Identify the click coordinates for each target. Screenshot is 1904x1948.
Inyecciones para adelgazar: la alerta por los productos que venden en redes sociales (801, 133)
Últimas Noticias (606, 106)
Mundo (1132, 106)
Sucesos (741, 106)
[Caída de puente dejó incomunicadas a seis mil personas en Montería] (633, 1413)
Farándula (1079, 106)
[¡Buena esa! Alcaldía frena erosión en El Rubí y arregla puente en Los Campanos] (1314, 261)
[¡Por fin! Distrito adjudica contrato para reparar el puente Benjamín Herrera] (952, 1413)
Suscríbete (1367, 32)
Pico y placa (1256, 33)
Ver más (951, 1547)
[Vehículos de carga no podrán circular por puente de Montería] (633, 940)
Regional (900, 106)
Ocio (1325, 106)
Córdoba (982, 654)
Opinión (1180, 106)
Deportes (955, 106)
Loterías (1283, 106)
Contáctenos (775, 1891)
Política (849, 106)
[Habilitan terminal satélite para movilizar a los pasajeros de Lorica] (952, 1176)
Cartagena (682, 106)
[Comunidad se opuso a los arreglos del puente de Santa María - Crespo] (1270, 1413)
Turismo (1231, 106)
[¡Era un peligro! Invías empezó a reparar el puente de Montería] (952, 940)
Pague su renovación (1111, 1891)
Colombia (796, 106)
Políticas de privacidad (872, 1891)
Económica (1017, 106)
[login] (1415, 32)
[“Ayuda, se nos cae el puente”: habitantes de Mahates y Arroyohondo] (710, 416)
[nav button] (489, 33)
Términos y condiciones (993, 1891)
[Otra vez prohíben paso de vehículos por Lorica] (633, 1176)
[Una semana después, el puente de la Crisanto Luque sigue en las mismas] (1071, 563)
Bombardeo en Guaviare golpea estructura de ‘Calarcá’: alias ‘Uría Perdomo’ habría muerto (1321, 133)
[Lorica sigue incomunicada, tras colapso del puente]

-- Task requirements --
Please restate the records word for word. Go from the first line to the line with "[Una semana después, el" and include both.

-- The completed task --
Identify the click coordinates for each target. Screenshot is 1904x1948.
Inyecciones para adelgazar: la alerta por los productos que venden en redes sociales (801, 133)
Últimas Noticias (606, 106)
Mundo (1132, 106)
Sucesos (741, 106)
[Caída de puente dejó incomunicadas a seis mil personas en Montería] (633, 1413)
Farándula (1079, 106)
[¡Buena esa! Alcaldía frena erosión en El Rubí y arregla puente en Los Campanos] (1314, 261)
[¡Por fin! Distrito adjudica contrato para reparar el puente Benjamín Herrera] (952, 1413)
Suscríbete (1367, 32)
Pico y placa (1256, 33)
Ver más (951, 1547)
[Vehículos de carga no podrán circular por puente de Montería] (633, 940)
Regional (900, 106)
Ocio (1325, 106)
Córdoba (982, 654)
Opinión (1180, 106)
Deportes (955, 106)
Loterías (1283, 106)
Contáctenos (775, 1891)
Política (849, 106)
[Habilitan terminal satélite para movilizar a los pasajeros de Lorica] (952, 1176)
Cartagena (682, 106)
[Comunidad se opuso a los arreglos del puente de Santa María - Crespo] (1270, 1413)
Turismo (1231, 106)
[¡Era un peligro! Invías empezó a reparar el puente de Montería] (952, 940)
Pague su renovación (1111, 1891)
Colombia (796, 106)
Políticas de privacidad (872, 1891)
Económica (1017, 106)
[login] (1415, 32)
[“Ayuda, se nos cae el puente”: habitantes de Mahates y Arroyohondo] (710, 416)
[nav button] (489, 33)
Términos y condiciones (993, 1891)
[Otra vez prohíben paso de vehículos por Lorica] (633, 1176)
[Una semana después, el puente de la Crisanto Luque sigue en las mismas] (1071, 563)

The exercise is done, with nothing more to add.